L’auteur observe également l’environnement architectural de New York et de Chicago. La superposition de plusieurs époques et styles architecturaux crée une nouvelle esthétique. Les époques alternent progressivement, les immeubles de la fin du XIXe siècle, les gratte-ciel du XXe siècle et encore plus loin, l’architecture complexe de la nouvelle couche, la couche du futur, comme le voit l’auteur. A noter que ces dessins ne sont pas utopiques mais au contraire très précis, ils préservent la taille humaine des espaces grâce aux détails et à la plasticité nés de l’équilibre des couches architecturales.
Certains dessins représentent des fragments architecturaux encadrant l’ancienne architecture par la nouvelle, Sergei Tchoban soulevant alors la question de l’interaction de l’architecture à travers les points de vue, les points de focalisation, à travers les détails.
Ainsi, le contraste et la plasticité de la série consacrée à l’interaction entre des paysages architecturaux de Rome, des gravures de Piranesi et des volumes complexes modernes sont très intéressants. Ici Sergei Tchoban exagère les liens entre l’ancien et du nouveau en prenant comme base les exemples les plus importants de l’image et du paysage architectural harmonieux classique. Ainsi, dit-il, le développement de la ville est inévitable et nécessaire, l’architecture moderne va changer et transformer nos villes et les paysages panoramiques déjà devenus classiques ne font pas exception.
Une partie importante de l’exposition était constituée de dessins pour la scénographie théâtrale où Sergei Tchoban passe de l’échelle de la ville à l’échelle du décor, une transition difficile quand ses dessins théâtraux font partie du paysage urbain ou, au contraire, quand c’est la ville qui devient un décor théâtral.
En témoigne le clou de l’exposition, un grand dessin au fusain (7,2 x 2,7m) qui, grâce à son échelle, crée avec succès une sensation d’immersion du spectateur dans la vision architecturale, lui donnant la possibilité de faire partie de l’espace créé par l’architecte.

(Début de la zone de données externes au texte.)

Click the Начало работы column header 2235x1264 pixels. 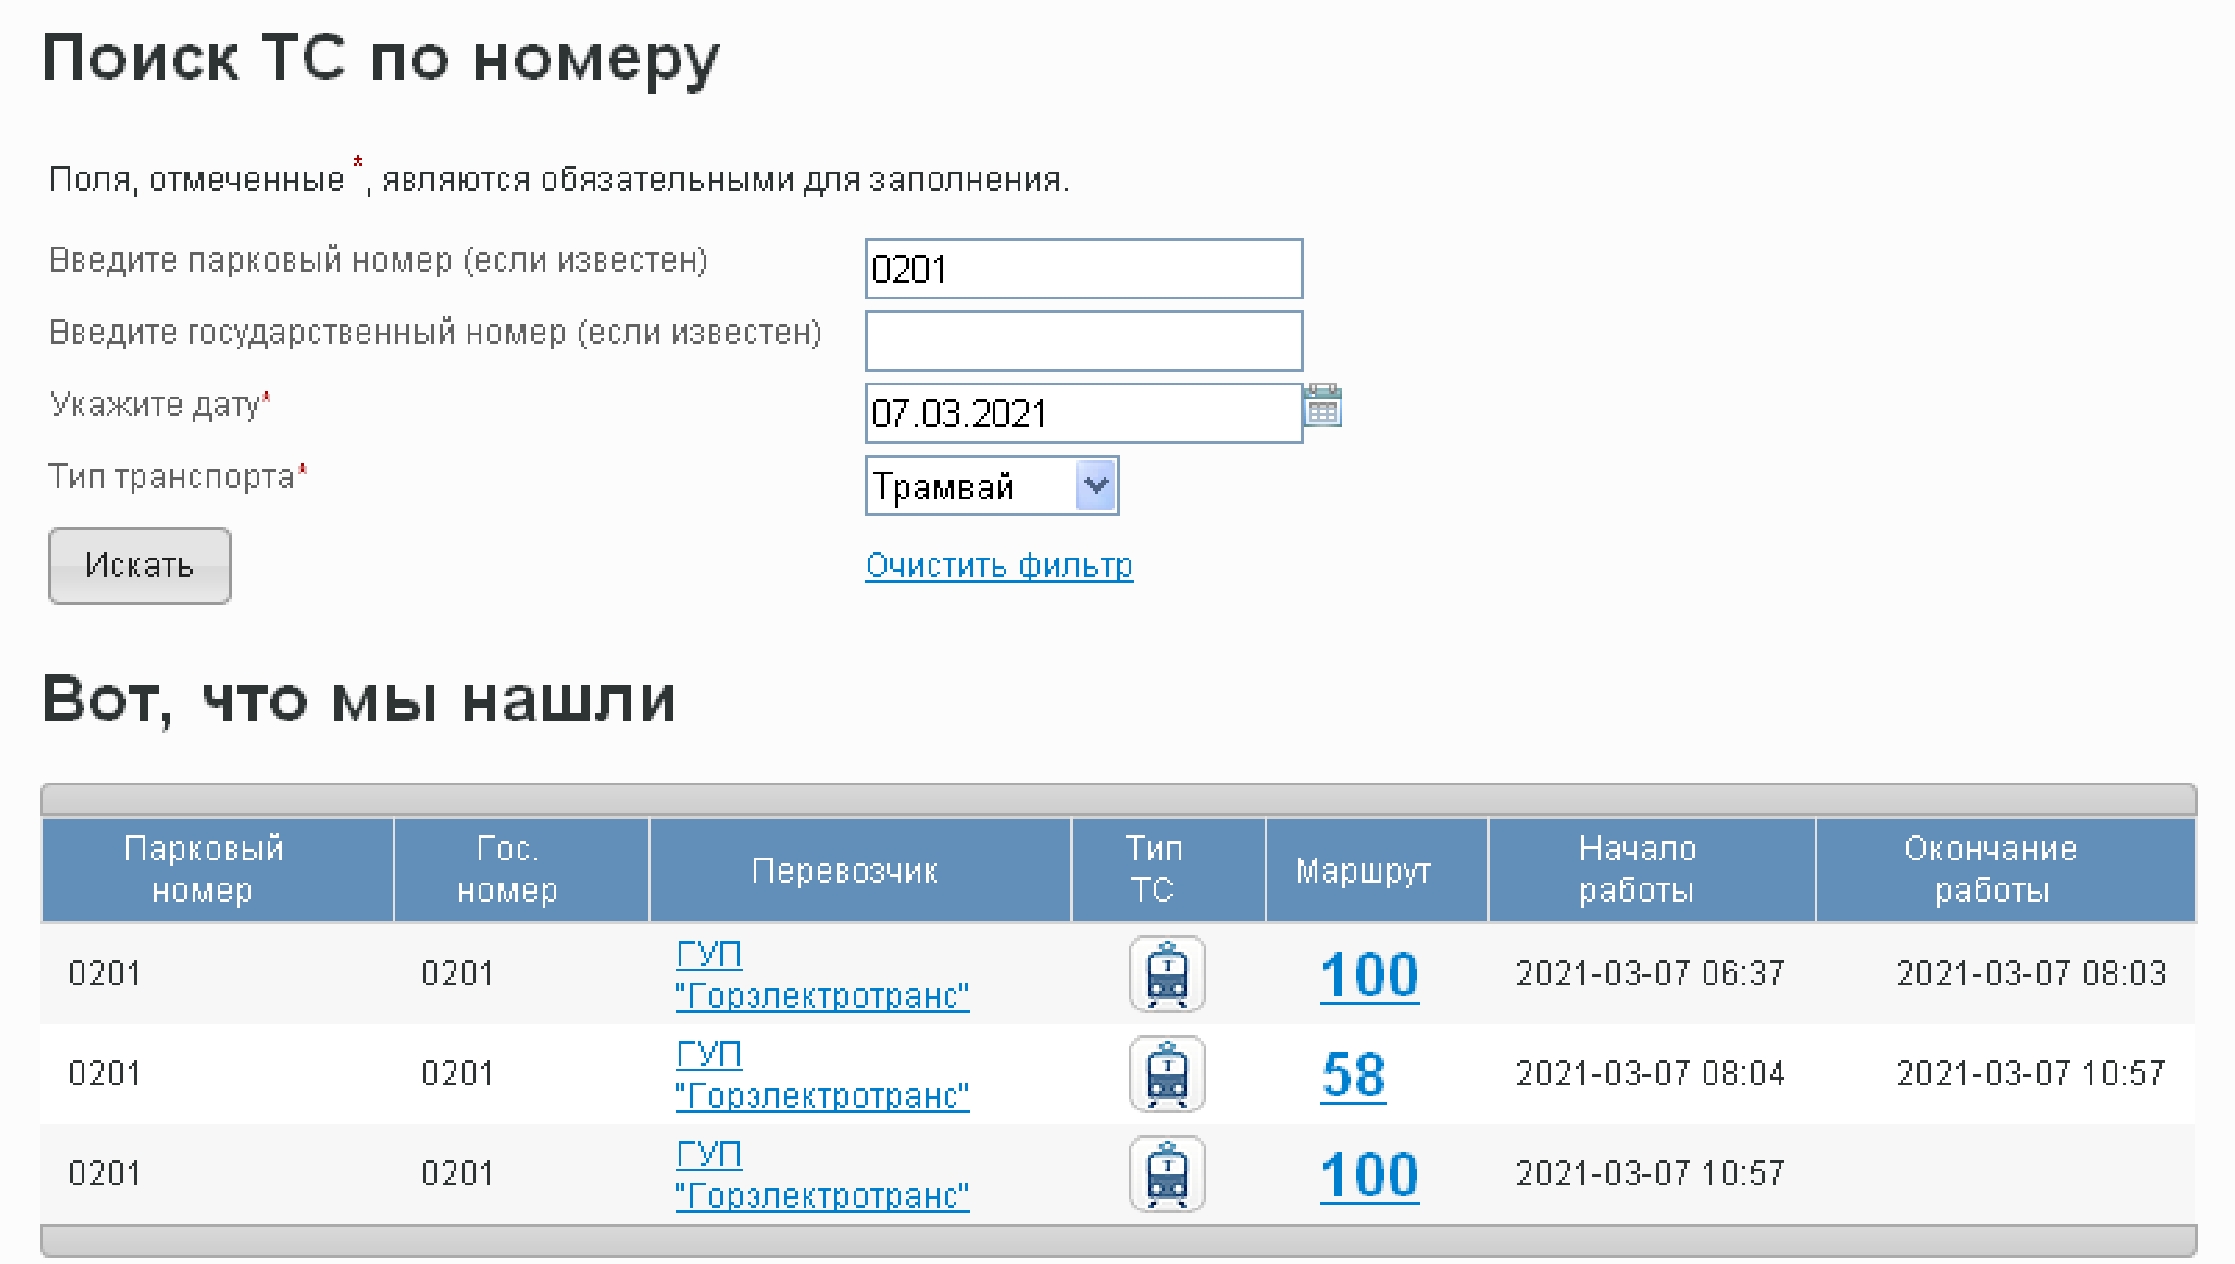(1637, 869)
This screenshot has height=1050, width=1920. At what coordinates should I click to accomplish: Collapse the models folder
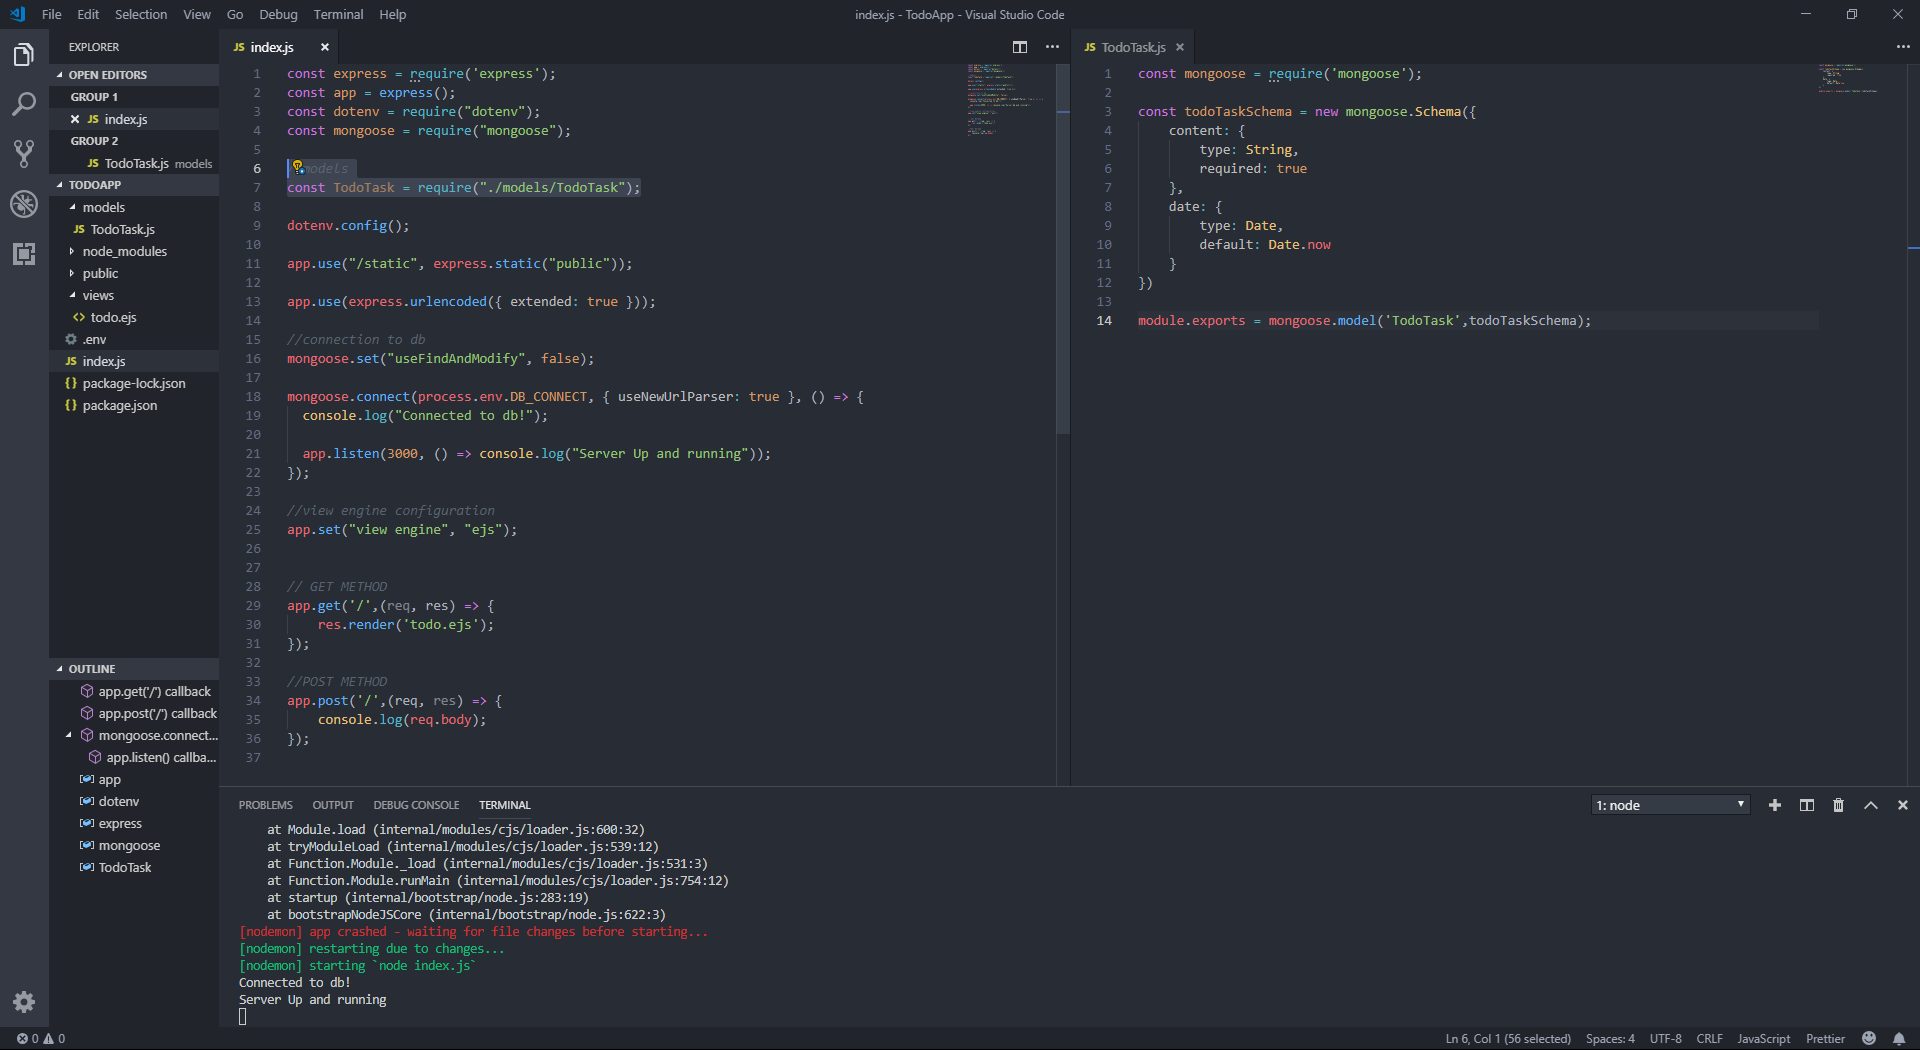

Pour Sergei Tchoban, dessiner est enfin l’occasion de regarder l’architecture à travers les yeux d’un citadin : il analyse les bâtiments qu’il dessine tandis que, en même temps, dessiner est s’analyser soi-même avec le choix de l’objet du dessin, de la manière de composition, du principal et du secondaire. Ce que veut dire Sergei Tchoban est qu’un architecte qui dessine affine d’une part son point de vue en représentant à plusieurs reprises des architectures différentes, d’autre part il peut changer la manière d’étudier l’architecture en expérimentant avec les matériaux et les techniques.
Il est rare de voir une exposition de dessins faits à la main par un architecte moderne. L’approche de Sergei Tchoban montre tous les avantages et la nécessité du dessin. Les œuvres présentées à l’exposition Une ville dessinée sont l’occasion de redéfinir le rôle du dessin dans l’architecture moderne qui n’est rien moins qu’une forme de transmission des idées, une méthode d’analyse et de réflexion.